> **Problem details**
Change "dropdown" to "menu" in everything from the line containing "Select the Christmas, Vacation" down to the last of the lines, and reproduce only that span with all else unchanged.

> **Data for this task**
■ ■ ■ ■ ■
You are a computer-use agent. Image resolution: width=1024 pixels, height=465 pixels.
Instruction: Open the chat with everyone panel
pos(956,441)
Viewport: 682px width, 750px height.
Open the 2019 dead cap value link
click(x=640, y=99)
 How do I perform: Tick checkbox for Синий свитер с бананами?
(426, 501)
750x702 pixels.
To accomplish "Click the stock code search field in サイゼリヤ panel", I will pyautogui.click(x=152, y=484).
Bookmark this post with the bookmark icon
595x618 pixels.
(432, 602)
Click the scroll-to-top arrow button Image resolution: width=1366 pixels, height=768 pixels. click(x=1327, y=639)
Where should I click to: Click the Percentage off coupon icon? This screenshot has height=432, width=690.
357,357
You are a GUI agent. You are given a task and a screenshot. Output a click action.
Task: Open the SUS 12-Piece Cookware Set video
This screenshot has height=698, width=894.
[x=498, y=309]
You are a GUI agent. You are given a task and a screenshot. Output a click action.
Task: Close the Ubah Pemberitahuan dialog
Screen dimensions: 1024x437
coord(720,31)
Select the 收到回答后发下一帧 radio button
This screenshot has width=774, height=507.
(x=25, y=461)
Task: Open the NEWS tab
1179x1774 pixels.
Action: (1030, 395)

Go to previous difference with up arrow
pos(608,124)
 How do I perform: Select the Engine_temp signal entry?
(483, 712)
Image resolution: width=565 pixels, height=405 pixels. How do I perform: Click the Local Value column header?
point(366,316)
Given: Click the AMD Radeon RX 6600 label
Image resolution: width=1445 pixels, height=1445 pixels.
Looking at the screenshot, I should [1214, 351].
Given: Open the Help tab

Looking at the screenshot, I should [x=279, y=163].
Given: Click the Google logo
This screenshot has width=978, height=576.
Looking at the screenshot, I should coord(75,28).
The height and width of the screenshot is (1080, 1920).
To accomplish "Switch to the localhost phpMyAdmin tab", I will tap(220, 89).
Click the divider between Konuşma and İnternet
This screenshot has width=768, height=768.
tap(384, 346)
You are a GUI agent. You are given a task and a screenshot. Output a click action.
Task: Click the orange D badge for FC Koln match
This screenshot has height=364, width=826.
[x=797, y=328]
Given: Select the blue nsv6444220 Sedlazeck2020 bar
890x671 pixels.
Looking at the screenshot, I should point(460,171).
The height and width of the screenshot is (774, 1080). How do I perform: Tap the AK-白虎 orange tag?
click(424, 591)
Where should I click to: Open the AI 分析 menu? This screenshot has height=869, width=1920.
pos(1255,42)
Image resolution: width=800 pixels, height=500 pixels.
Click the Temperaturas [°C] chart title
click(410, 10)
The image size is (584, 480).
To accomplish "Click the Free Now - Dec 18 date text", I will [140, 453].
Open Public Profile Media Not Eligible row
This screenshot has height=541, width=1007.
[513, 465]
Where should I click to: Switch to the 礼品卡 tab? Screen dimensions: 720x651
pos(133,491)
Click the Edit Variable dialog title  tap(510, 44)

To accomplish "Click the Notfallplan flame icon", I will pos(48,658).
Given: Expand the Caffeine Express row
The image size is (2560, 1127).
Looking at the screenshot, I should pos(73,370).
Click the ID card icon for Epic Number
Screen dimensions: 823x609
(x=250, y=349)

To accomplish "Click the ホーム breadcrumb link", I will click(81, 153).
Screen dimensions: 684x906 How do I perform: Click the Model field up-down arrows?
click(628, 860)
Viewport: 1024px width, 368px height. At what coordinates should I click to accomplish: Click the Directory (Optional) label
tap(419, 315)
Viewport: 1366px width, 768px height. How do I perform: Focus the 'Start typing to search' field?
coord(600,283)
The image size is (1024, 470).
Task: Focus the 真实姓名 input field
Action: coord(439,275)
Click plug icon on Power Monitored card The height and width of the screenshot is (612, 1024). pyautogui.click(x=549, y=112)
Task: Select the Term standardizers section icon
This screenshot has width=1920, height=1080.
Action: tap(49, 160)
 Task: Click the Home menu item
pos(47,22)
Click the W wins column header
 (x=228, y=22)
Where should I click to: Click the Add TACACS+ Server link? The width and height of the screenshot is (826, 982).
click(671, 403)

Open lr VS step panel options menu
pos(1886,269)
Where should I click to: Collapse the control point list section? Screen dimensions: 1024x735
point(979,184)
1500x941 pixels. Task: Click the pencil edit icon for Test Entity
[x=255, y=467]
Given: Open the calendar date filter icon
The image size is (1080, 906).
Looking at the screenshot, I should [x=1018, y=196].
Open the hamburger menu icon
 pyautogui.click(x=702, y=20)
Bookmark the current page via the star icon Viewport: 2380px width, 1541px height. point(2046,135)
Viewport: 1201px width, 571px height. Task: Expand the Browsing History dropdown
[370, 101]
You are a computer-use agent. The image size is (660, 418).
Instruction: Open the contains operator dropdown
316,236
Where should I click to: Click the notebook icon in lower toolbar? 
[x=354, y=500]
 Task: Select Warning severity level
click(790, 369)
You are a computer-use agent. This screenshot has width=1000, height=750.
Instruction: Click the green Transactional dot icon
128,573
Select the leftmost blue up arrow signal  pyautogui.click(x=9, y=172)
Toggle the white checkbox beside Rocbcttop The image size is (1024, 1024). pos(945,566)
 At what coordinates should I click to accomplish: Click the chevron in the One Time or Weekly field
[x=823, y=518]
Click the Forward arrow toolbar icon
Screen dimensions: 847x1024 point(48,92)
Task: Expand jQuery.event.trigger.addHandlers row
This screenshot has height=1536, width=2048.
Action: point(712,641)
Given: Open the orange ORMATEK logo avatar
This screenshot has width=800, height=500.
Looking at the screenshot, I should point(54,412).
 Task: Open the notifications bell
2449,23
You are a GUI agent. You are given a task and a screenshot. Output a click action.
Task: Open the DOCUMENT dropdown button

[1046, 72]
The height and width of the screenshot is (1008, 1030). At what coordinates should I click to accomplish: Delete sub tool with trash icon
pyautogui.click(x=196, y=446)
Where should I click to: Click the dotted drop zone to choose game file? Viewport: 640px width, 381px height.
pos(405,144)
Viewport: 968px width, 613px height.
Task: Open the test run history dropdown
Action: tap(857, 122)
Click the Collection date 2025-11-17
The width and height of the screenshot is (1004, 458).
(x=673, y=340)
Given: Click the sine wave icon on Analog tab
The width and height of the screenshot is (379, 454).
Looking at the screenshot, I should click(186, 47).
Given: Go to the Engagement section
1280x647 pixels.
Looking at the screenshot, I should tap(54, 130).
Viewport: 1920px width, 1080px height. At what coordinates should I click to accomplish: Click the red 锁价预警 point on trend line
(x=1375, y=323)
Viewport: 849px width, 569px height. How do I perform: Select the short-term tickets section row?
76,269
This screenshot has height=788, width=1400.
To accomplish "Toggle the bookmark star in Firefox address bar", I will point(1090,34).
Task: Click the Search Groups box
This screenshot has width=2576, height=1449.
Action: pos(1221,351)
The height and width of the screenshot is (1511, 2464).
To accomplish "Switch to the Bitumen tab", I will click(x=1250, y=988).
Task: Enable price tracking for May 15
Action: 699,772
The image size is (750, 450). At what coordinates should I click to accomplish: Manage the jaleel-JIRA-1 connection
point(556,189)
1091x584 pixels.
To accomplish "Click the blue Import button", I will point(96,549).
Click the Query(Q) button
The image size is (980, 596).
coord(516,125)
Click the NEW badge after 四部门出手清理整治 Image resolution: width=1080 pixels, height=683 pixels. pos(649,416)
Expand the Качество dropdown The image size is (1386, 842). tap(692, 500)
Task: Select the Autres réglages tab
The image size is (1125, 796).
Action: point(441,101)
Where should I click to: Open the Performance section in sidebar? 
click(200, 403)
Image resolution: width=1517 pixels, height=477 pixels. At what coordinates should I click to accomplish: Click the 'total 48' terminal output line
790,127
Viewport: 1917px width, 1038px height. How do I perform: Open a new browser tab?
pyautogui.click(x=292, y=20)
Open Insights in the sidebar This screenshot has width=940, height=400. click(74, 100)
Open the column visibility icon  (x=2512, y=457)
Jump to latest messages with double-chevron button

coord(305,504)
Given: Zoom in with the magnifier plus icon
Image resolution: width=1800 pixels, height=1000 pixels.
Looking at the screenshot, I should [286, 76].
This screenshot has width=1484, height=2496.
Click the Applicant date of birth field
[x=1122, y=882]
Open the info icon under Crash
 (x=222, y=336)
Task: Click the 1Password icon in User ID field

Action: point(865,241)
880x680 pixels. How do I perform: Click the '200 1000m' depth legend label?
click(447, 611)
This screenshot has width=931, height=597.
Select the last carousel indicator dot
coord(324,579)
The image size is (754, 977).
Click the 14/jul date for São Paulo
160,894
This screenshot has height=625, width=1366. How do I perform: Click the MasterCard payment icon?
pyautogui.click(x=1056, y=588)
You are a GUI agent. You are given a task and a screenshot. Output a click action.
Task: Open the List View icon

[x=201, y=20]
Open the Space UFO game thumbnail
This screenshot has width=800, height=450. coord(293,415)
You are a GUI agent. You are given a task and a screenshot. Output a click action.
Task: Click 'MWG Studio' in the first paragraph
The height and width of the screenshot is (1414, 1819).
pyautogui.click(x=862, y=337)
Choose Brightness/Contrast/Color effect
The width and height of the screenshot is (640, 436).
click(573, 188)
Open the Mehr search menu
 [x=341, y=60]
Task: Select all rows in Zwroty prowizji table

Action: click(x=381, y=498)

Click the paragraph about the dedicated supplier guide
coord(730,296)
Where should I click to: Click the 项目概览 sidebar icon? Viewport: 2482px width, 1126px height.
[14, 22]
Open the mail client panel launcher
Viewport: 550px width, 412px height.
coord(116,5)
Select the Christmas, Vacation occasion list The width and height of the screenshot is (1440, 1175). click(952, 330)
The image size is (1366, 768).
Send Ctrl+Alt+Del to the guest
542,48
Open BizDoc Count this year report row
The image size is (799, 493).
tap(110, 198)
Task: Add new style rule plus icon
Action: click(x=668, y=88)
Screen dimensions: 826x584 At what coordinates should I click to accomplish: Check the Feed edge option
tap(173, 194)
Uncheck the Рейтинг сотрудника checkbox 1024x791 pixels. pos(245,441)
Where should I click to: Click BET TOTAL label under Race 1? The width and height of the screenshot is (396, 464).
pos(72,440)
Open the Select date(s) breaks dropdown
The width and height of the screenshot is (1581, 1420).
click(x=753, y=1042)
■ ■ ■ ■ ■
> **Full answer**
Select the Christmas, Vacation occasion list The width and height of the screenshot is (1440, 1175). click(952, 330)
The image size is (1366, 768).
Send Ctrl+Alt+Del to the guest
542,48
Open BizDoc Count this year report row
The image size is (799, 493).
tap(110, 198)
Task: Add new style rule plus icon
Action: click(x=668, y=88)
Screen dimensions: 826x584 At what coordinates should I click to accomplish: Check the Feed edge option
tap(173, 194)
Uncheck the Рейтинг сотрудника checkbox 1024x791 pixels. pos(245,441)
Where should I click to: Click BET TOTAL label under Race 1? The width and height of the screenshot is (396, 464).
pos(72,440)
Open the Select date(s) breaks menu
The width and height of the screenshot is (1581, 1420).
click(x=753, y=1042)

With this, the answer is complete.